I may be missing out big time. There may be writers in the IWSG that would absolutely be up my alley. If there are I honestly have no idea. And that’s part of the problem. When everyone gets a glowing endorsement for everything it’s hard to know where the quality really is.

So I don’t see a point to continue on with the group. I’m not really the kind of writer who needs general encouragement. If someone has something specific and useful to say about my writing, that’s something. But I have had no one in the group appear at all interested in my actual writing. 

That’s kind of what I want if I am going to have connections in a writing community, or someone who is willing to work with me, help me specifically find specific resources that would help me. Not have resources available. Someone who took an active interest. In me.

That’s what really makes me insecure as a writer, the crushing loneliness, the isolation I have always experienced, and that the IWSG never really changed.

The impetus for this decision is absolutely petty. I admit that. I lost a contest. Ten writers at least were deemed to be demonstrably better than me. In hindsight I don’t even know why a group about insecurity is actively giving its membership more reasons to be insecure. That’s bush league. Someone somewhere has time to at least give feedback, to at least acknowledge members that contributed, to give them encouragement. Not make them wait months until the file and the cover were already finalized. 

So I will continue my writing journey. Rejection is a part of the job. But it doesn’t need to come from the people who are supposed to be there to give you encouragement.

Goodbye, IWSG.

Wednesday, January 6, 2021

IWSG January 2021

Hey Insecure Writers Support Group,

It’s always going to be easy to feel insecure when your own group continuously rejects you.

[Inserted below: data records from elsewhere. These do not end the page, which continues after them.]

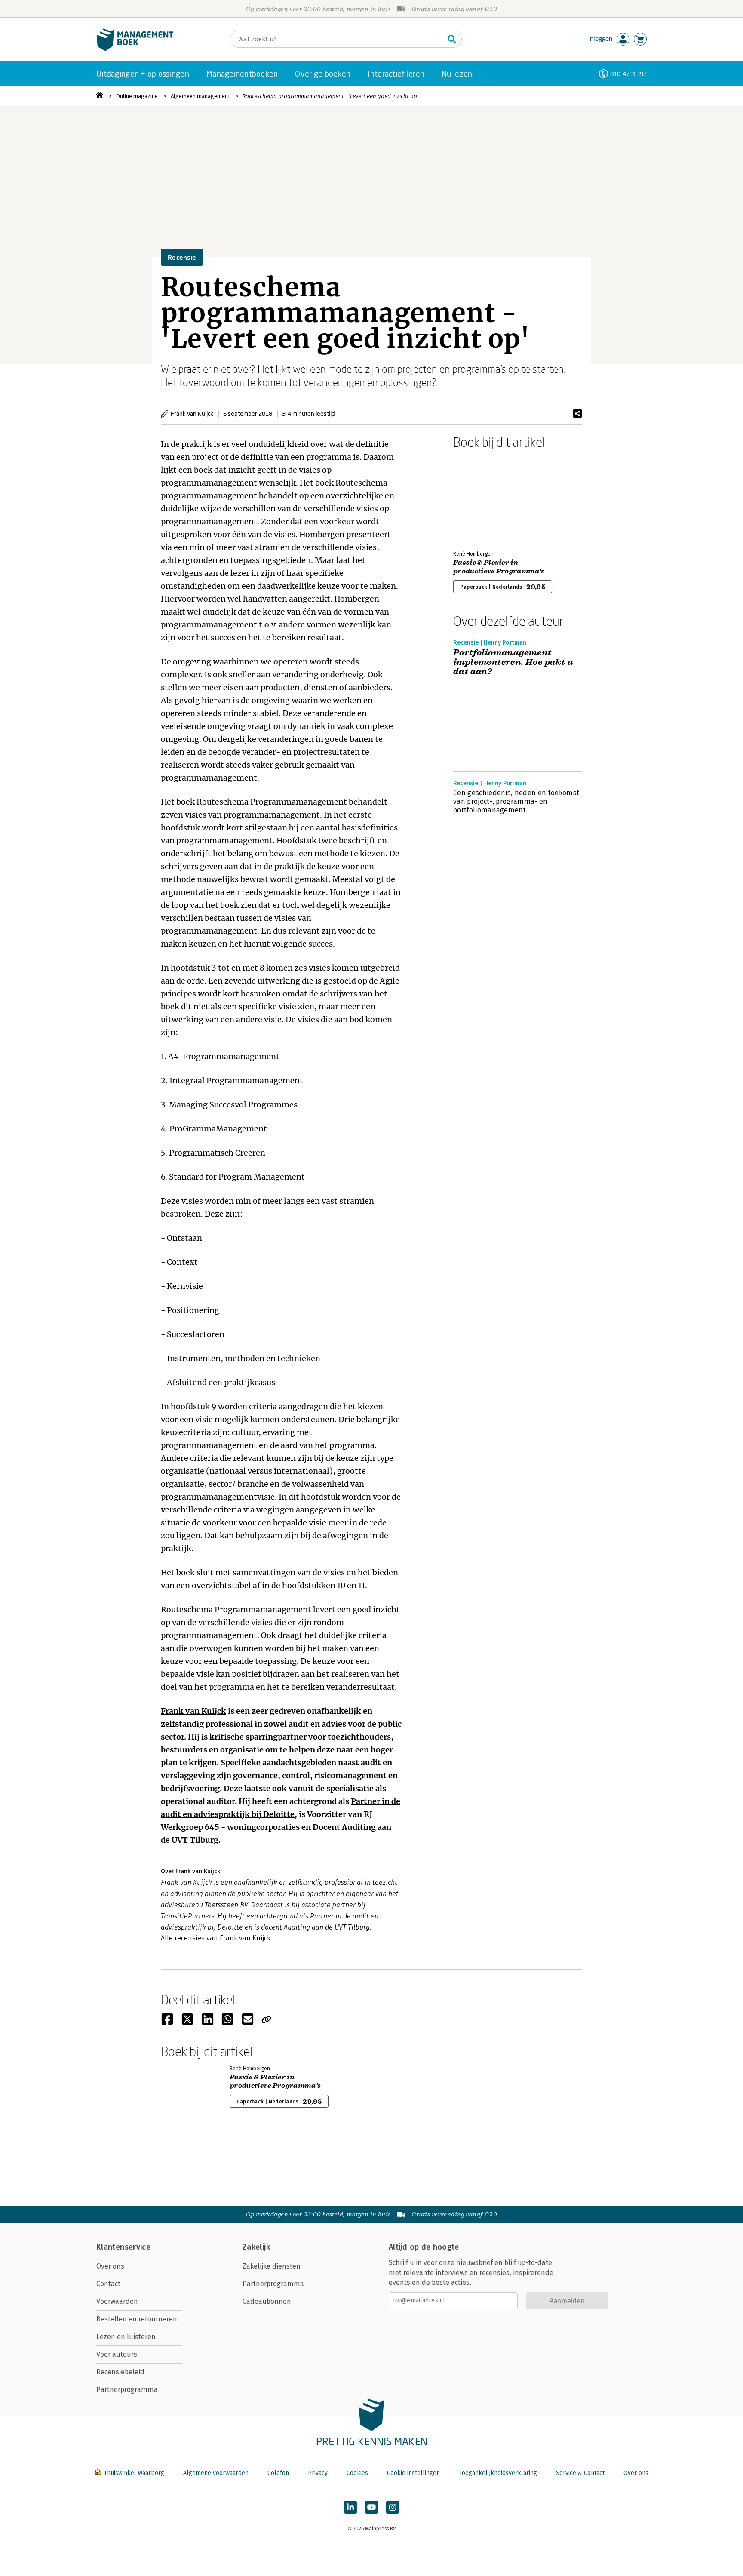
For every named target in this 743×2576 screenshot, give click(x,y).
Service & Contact (580, 2473)
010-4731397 (628, 73)
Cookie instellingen (413, 2473)
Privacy (318, 2473)
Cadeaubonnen (267, 2301)
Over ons (110, 2266)
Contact (108, 2284)
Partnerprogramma (127, 2389)
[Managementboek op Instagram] (392, 2507)
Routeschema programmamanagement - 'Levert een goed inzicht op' (330, 96)
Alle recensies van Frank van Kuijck (215, 1938)
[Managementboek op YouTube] (371, 2507)
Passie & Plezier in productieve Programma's (498, 566)
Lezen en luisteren (126, 2337)
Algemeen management (200, 96)
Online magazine (137, 96)
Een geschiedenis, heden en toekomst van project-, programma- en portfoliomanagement (516, 801)
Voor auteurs (116, 2354)
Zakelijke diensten (272, 2266)
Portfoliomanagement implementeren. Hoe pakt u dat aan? (513, 662)
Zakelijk (256, 2247)
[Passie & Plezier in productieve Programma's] (483, 498)
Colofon (278, 2473)
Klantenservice (123, 2247)
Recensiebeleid (120, 2372)
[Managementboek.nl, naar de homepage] (135, 48)
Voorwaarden (117, 2301)
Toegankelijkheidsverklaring (498, 2473)
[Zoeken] (452, 39)
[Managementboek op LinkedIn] (350, 2507)
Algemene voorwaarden (216, 2473)
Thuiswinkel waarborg (134, 2473)
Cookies (357, 2473)
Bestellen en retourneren (136, 2319)
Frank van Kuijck (193, 1711)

Well, just lost at another of your contests. 

Feeling insecure. 

Sunday, January 3, 2021

T-Shirt Guy


That’s a picture from a year and a half ago, or maybe a lifetime ago, I don’t know. Anyway, it’s also a picture of me, and it’s also a picture of my niece (the Burrito). 

It’s also a picture of one of the many t-shirts my sister (the Burrito’s mom) has gotten me for Christmas over the years.

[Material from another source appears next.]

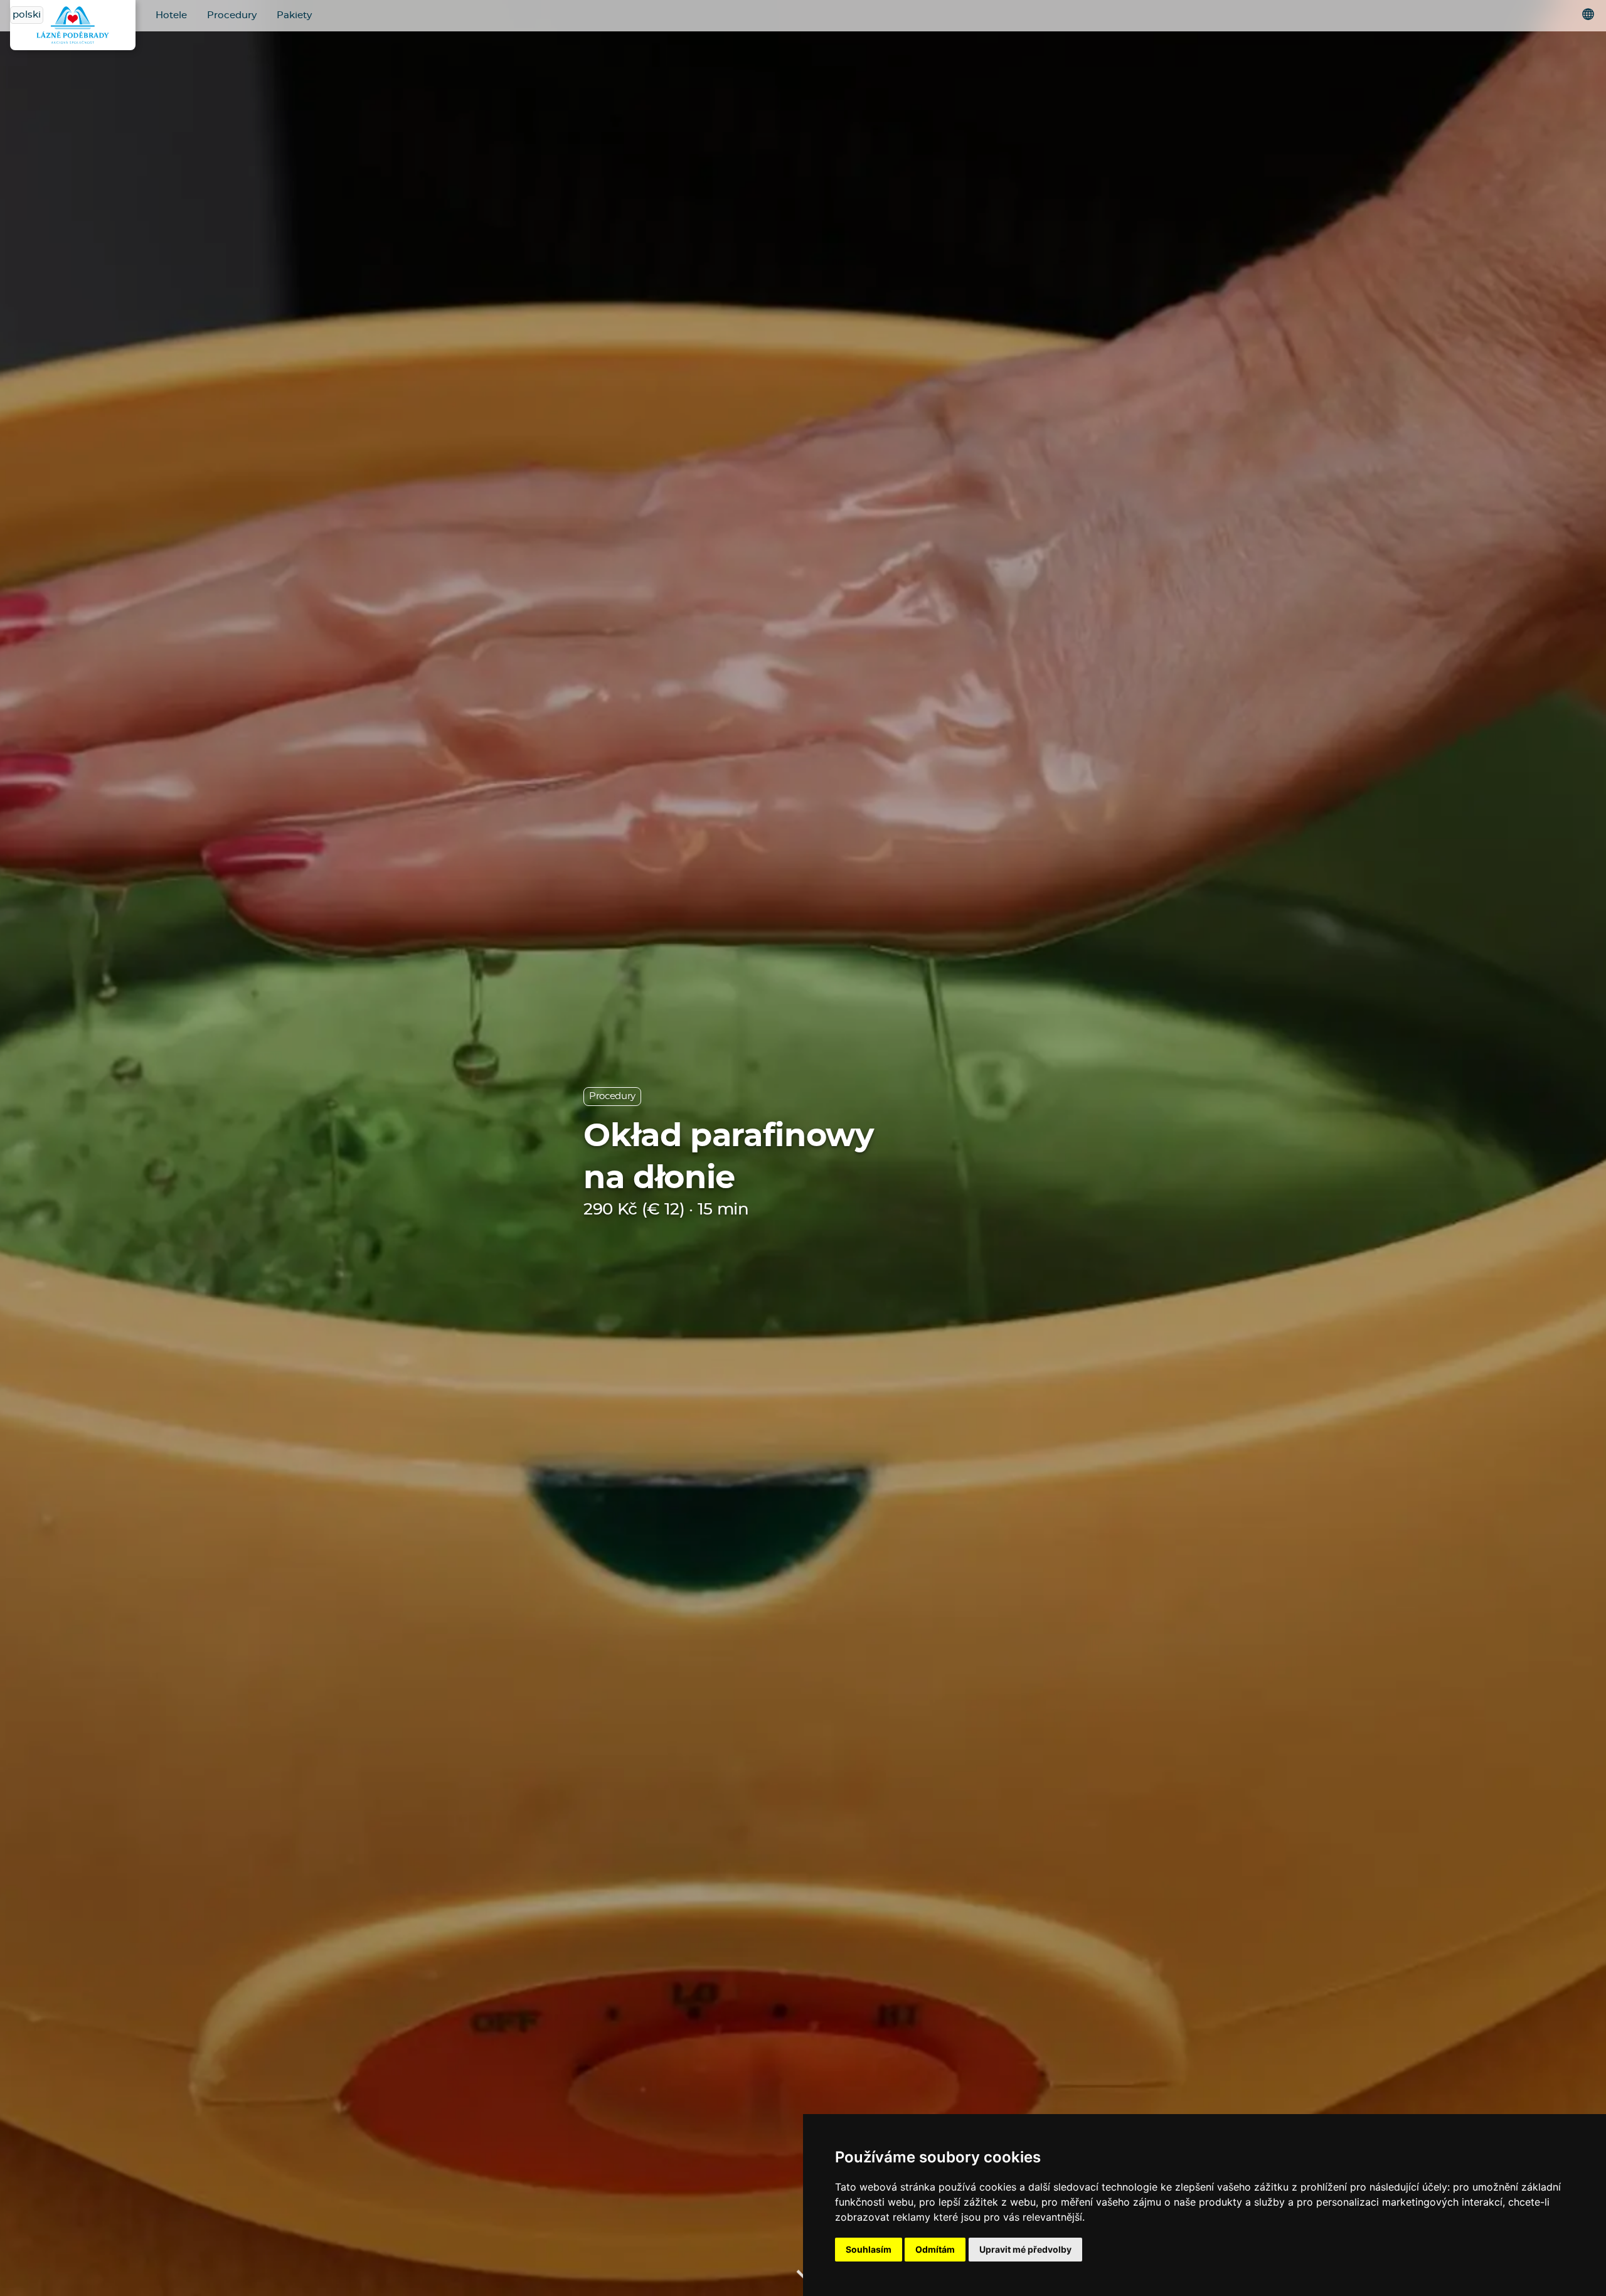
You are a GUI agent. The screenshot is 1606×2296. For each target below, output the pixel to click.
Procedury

I feel like an idiot for realizing that this has in fact been a tradition of hers, and having only just realized it a few minutes ago. Yesterday I got her somewhat belated Christmas present in the mail. It was of course another t-shirt (Chateau Picard!). And a few minutes ago I think I also finally realized why my sister has had this tradition:

I’m a t-shirt guy. I mean, it’s not unusual to wear t-shirts. It’s not even unusual to have t-shirts with pop culture references. 

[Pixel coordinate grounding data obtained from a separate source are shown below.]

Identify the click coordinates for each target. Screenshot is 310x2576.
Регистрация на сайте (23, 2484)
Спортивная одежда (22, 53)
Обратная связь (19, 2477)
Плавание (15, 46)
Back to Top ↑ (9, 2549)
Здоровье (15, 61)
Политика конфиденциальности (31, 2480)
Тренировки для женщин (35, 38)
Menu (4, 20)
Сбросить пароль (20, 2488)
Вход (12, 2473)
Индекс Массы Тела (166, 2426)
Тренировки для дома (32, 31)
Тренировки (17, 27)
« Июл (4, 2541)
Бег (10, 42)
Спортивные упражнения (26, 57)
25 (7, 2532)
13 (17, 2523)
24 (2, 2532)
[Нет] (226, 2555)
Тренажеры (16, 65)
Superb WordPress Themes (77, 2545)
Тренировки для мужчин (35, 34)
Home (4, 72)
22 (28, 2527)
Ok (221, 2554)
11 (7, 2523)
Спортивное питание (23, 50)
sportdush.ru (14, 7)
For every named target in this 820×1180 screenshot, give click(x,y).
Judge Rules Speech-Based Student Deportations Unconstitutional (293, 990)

It may be unusual to keep restocking the wardrobe with new ones, year after year, decade after decade. And to have a sizable, rotating collection worn daily. Again, I am not wholly unique in this regard. I get that. But I think in my family this is one of the many things I pursue differently than the rest of us.

And my sister noticed.

And so pretty much without fail, she’s been helping me add to the collection at Christmas. Hey, I added to it last year myself, quite happily, with a Buccaneers Tom Brady t-shirt. I sent a picture of it around to the family. We’re New England folk. Everyone else might think the past twenty years were a fluke stoked by cheating, but for us (okay, some of us are traitors) Tom Grady is unquestionably great, and yeah, I was pretty pleased that when he finally left the Patriots, he ended up here in Tampa.

So yeah, I’ve got a lot of t-shirts, celebrating various things. I’ve got one I just wore the other day, from a party I attended in 2007 the same day the last Harry Potter was released, the same day I got copies of my first book. I’ve got a t-shirt celebrating Moxie, which is an old timey soft drink my hometown adopted. I’ve got one featuring Gasparilla, the Tampa pirate festival. Some people wear the same treasured t-shirt memory endlessly. Me, I’ve got dozens of those.

Sometimes, sadly, the collar frays. I have to concede to stop wearing it. I keep those, too, of course, add them to my “archives.”

What can I say? I’m a t-shirt guy. And thank you, Burrito’s mom, for being a part of that.